Why can’t ChatGPT understand ‘STRAWBERRY’?
If you’re an AI enthusiast like me, or just a casual scroller on Instagram, you might have seen the recent controversy that took the internet by storm. Someone tried asking ChatGPT to count how many ‘r’s are there in ‘strawberry’ and the result was 2.
For anyone who has used ChatGPT for boring, repetitive as well as difficult, complex tasks, this must come as quite a shock. After the advent of generative AI and GPTs, we thought AI might take over the world, but here it is struggling to count the number of ‘r’s! And then when asked to verify it with simple code, it finally gives the correct result. How can an LLM with approximately 1.8 trillion parameters fail where a simple 2-line python code succeeds?
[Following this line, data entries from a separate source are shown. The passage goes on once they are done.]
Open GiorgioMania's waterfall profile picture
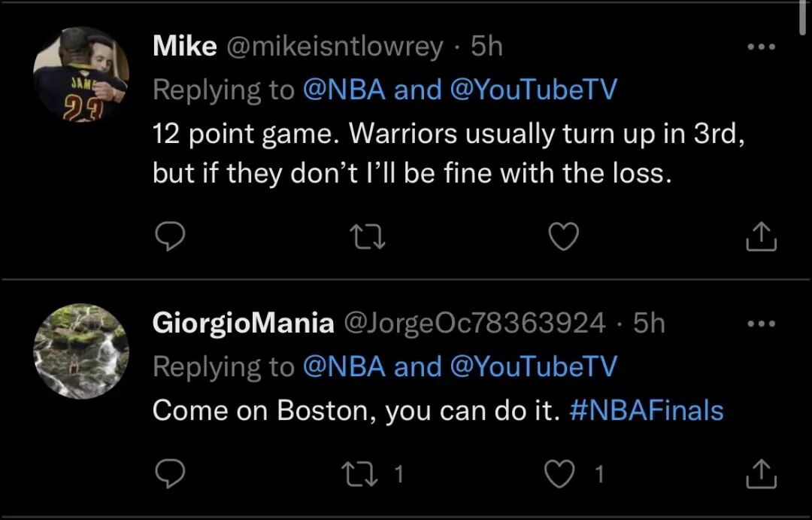812x520 pixels. coord(81,351)
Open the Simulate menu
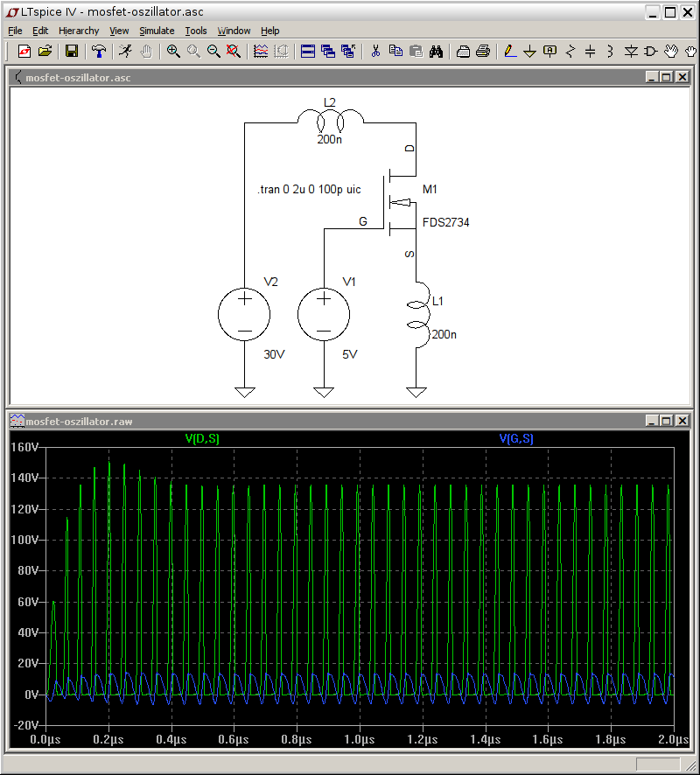The image size is (700, 775). click(x=157, y=31)
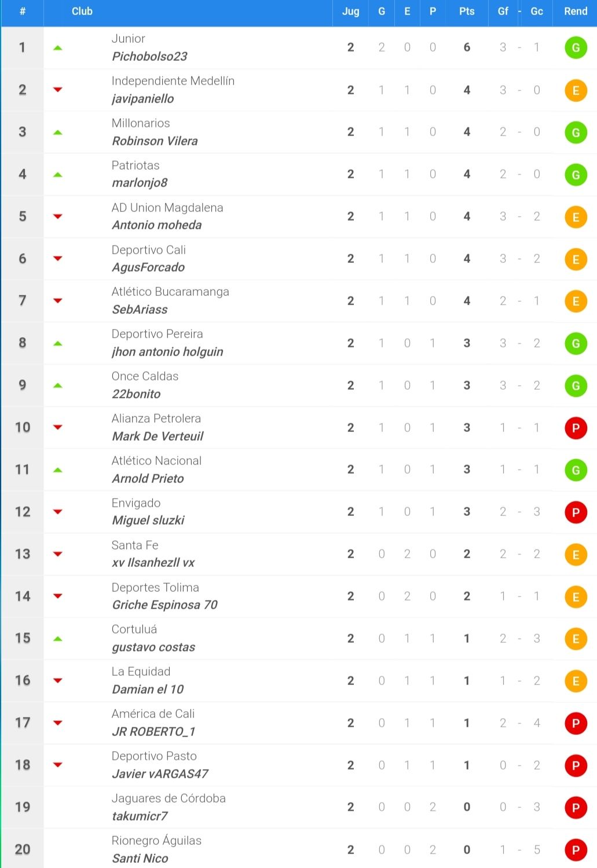Click the Club column header

click(82, 12)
The Transformer Architecture
The GPT in ChatGPT stands for Generative Pre-trained Transformers, a family of neural network models that use a transformer architecture to generate natural language, code, answer questions and even summarize text. Now for the uninitiated out there, these are not the same as the ones in that Megan Fox movie. These transformers, originally introduced in the Google paper Attention is All You Need for the purpose of machine translation, now are used in almost all LLMs. Don’t worry though, I won’t go deep into what this architecture actually is. All you need to know is how exactly does it work.
Vectors and Tokens
First off, we need to understand the fact that these models don’t have brains. In fact, the common misconception that artificial neural networks are modelled after our brain is just that, a misconception. It is not a model of our brain, it is just inspired by it. Creating a computational model that successfully captures all the intricacies of the human brain is something technology hasn’t achieved as of yet.
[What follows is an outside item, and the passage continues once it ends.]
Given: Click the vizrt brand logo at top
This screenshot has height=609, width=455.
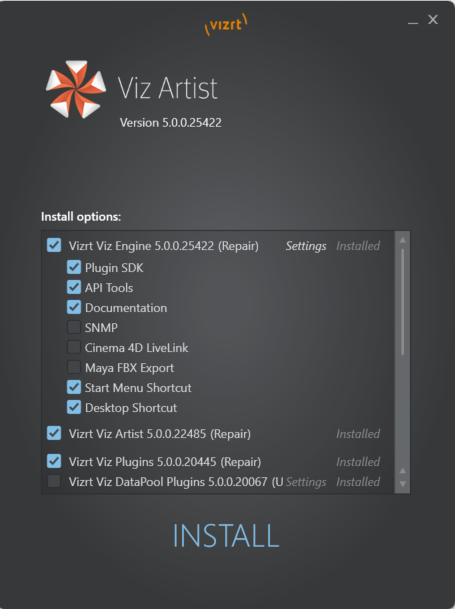Looking at the screenshot, I should pyautogui.click(x=226, y=24).
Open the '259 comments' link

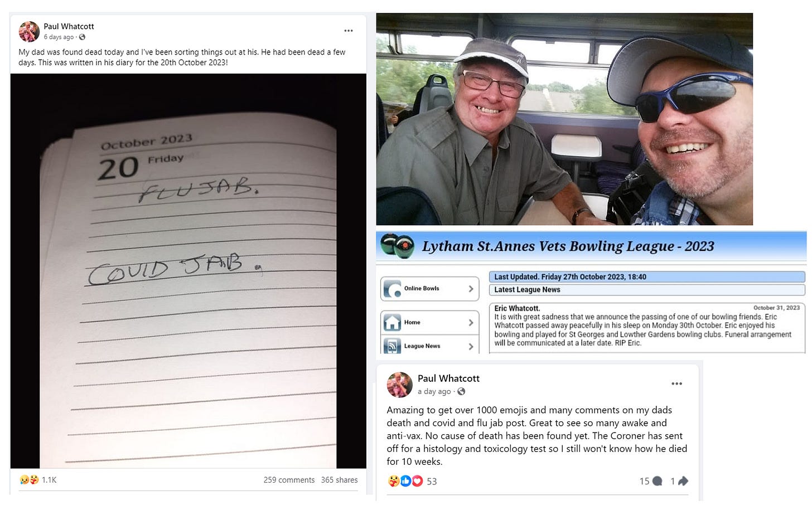tap(289, 480)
So how do these transformers work? Just like computers cannot understand words or commands, they actually only understand bits, ‘0’ and ‘1’, in a higher dimensionality, an AI model cannot understand words, images or audio. Instead it relies on numbers to make sense of the input data. Everything, from numbers themselves, to images and even audio is converted into a numerical representation called vectors. The transformer then performs certain operations on these vectors to implicitly understand the meaning behind it.